BANDA ACEH – Sejumlah pendemo yang mengatasnamakan Solidaritas Mahasiswa untuk Nur Ayis, kepala desa terpilih Desa Makmur Jaya yang dibatalkan oleh Walikota Subulussalam dengan nomor SK 188.45/181/2022 tentang penyelesaian sengketa pemilihan kepala kampung, menggelar aksi di depan kantor gubernur Aceh, Senin 5 Desember 2022.
Aksi ini mahasiswa dilakukan sebagai bentuk keprihatinan terkait kondisi demokrasi Kota Subulussalam yang dinilai begitu suram.
“Pasalnya, karena adik kandung walikota kalah dalam pemilihan pilciksung. Walikota Subulussalam justru meminta Pilciksung ulang,” ujar pendemo.
Korlap aksi, Irwan Sambo, dalam orasinya mengatakan, pada hari pemungutan suara berjalan dengan lancar tanpa ada kendala. Sedikit pun tidak ada protes baik dari calon dan saksi. Dan semua saksi meneken berita acara hasil pemilihan.
“Bahkan 2 orang calon kepala kampong atau desa menyatakan menerima hasil pemilhan. Sangat aneh ketika keesokan harinya adik Walikota bernama Lilis Suryani Bintang melakukan gugatan tidak menerima hasil pemungutan suara,” ujar Irwan.
“Atas dasar itulah kami memandang perlu mengangkat issu ini ke pemerintahan Aceh untuk dapat ditindaklanjuti oleh Bapak Pj. Gubernur Aceh.
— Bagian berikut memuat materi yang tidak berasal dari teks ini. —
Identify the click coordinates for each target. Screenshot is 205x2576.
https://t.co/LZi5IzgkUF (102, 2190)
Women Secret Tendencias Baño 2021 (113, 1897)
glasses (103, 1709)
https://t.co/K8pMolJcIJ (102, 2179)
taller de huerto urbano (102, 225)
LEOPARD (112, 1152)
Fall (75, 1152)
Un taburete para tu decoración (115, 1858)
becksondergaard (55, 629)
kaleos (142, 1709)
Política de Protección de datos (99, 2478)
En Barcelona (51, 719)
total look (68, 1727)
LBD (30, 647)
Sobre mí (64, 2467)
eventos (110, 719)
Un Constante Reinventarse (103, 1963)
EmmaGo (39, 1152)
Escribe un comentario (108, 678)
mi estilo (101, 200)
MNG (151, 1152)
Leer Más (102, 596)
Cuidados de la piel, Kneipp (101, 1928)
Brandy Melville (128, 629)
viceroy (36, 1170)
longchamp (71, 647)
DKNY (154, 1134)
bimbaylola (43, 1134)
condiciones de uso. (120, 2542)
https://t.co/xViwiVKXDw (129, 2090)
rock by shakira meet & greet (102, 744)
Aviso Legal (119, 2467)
Kasihan rakyat kecil ketika berhadapan dengan penguasa terus terzalimi. Apakah karena Nur Ayis itu orang berasal dari transmigrasi dan tidak punya akses terhadap kekuasaan sehingga dibuat semena-mena,” kata Irwan lagi.
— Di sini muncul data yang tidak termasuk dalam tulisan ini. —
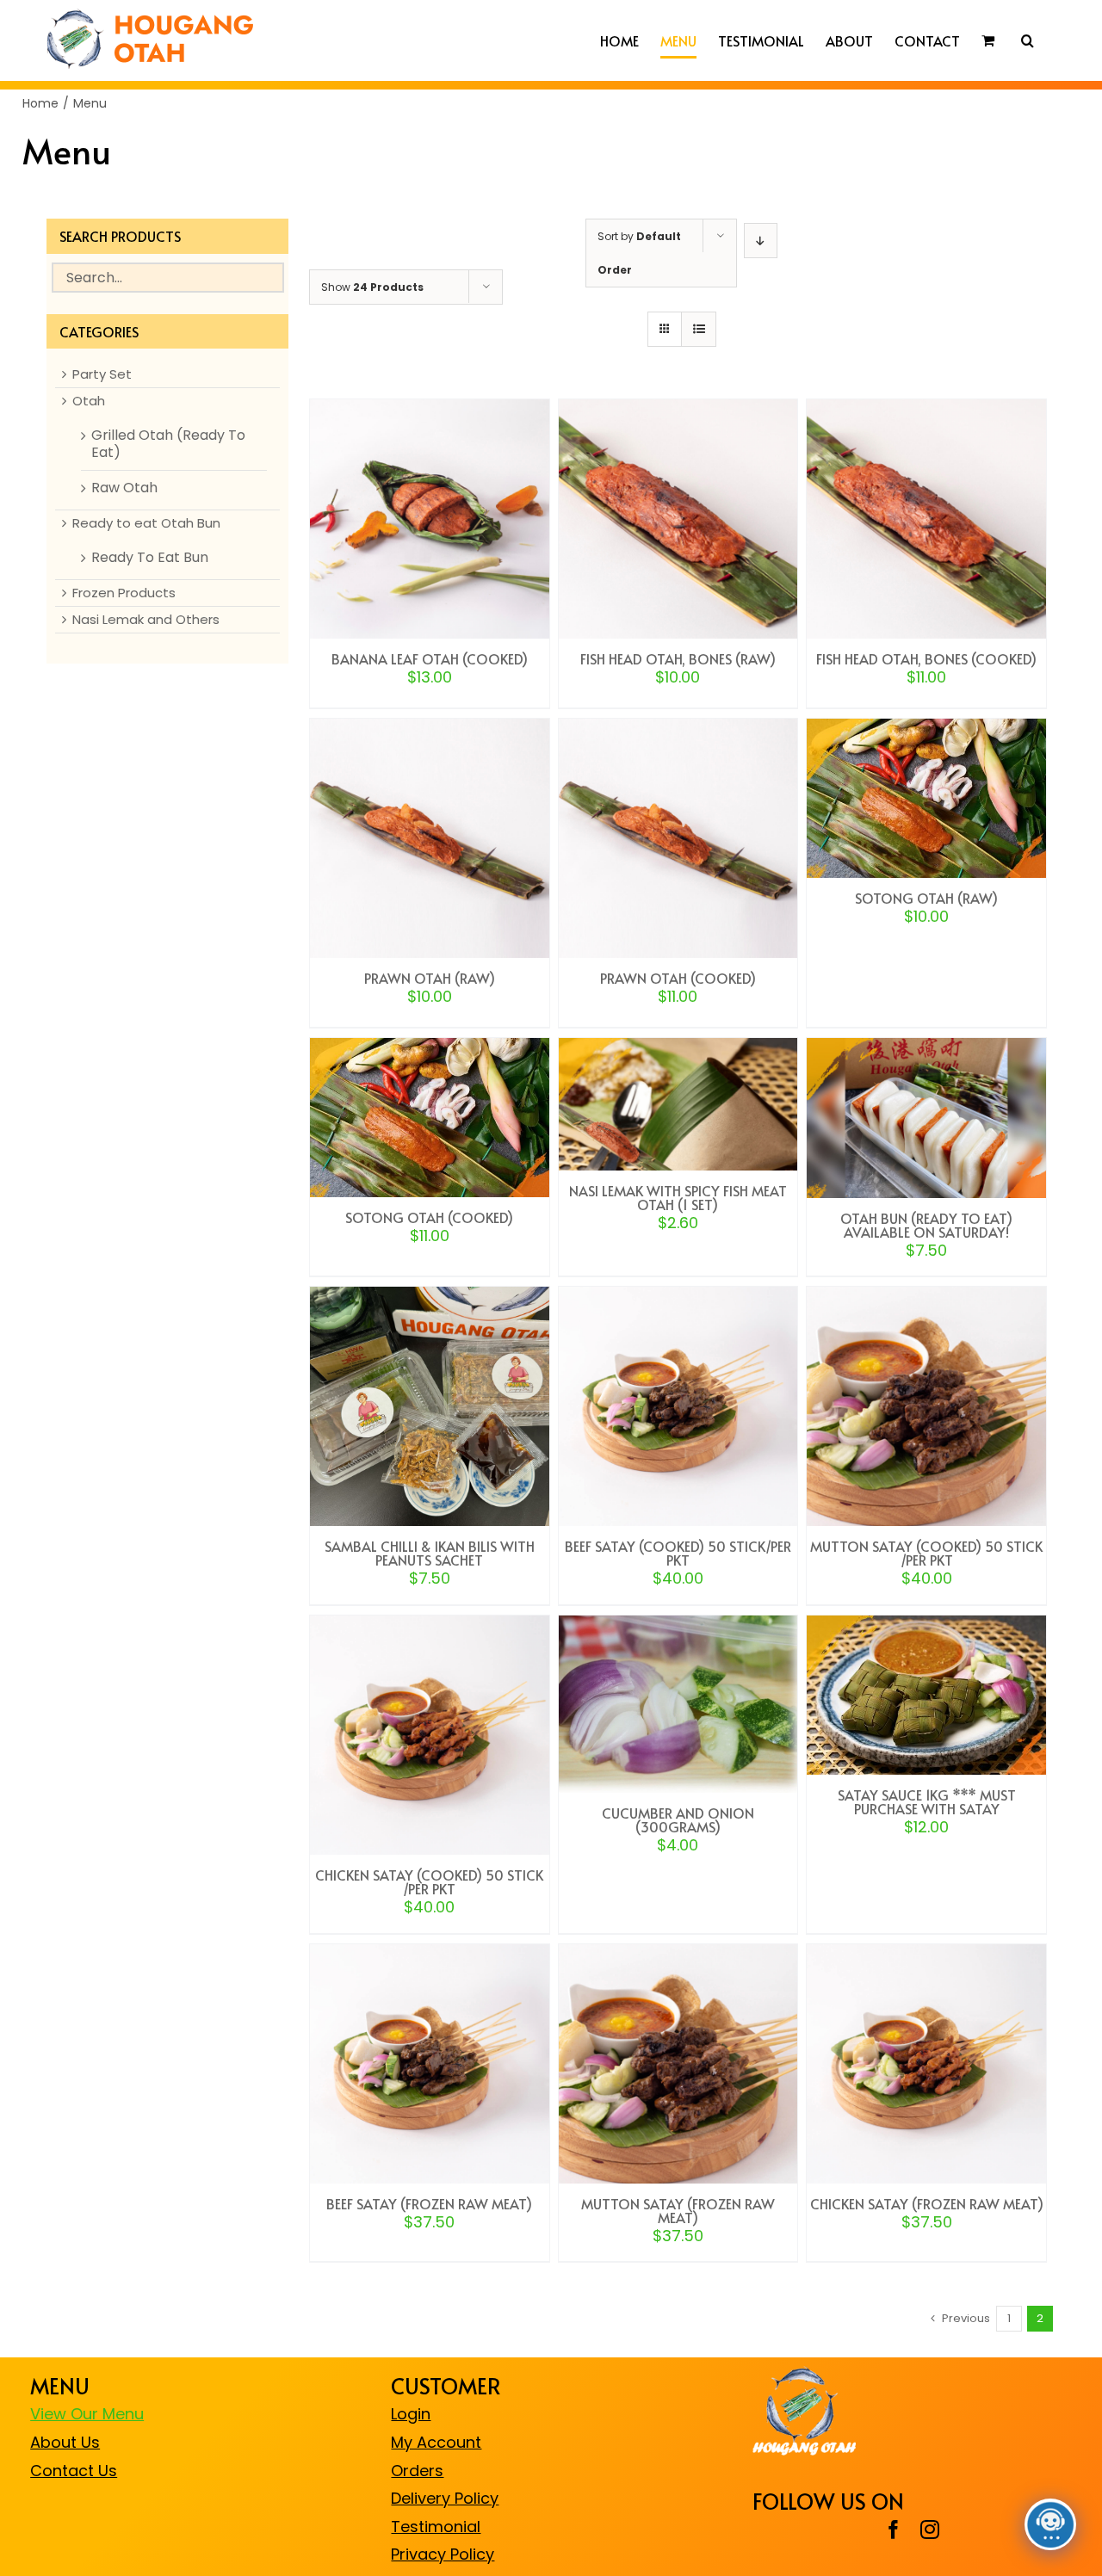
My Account (436, 2442)
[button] (1027, 40)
Pendemo meyakini bahwa seluruh alasan atau kesalahan dalam Pilciksung yang temukan oleh Tim Pengawas Pemilihan Kota (P2K) terkesan mengada-ada dan sangat berlebihan sengaja untuk tidak melantik Nur Ayis sebagai pemenang.
“Kami meminta Walikota Subulussalam untuk segera melantik Nur Ayis sebagai Kepala Kampong terpilih di Desa Makmur Jaya. Meminta kepada Pj. Gubernur Aceh untuk melakukan monitoring langsung ke Subulussalam terkait kebijakan dengan menguntung adik kandung nya dan merugikan pihak yang lain. Tanpa melihat fakta saat pemeriksaan sengketa pemilihan kepala desa,” ujarnya lagi.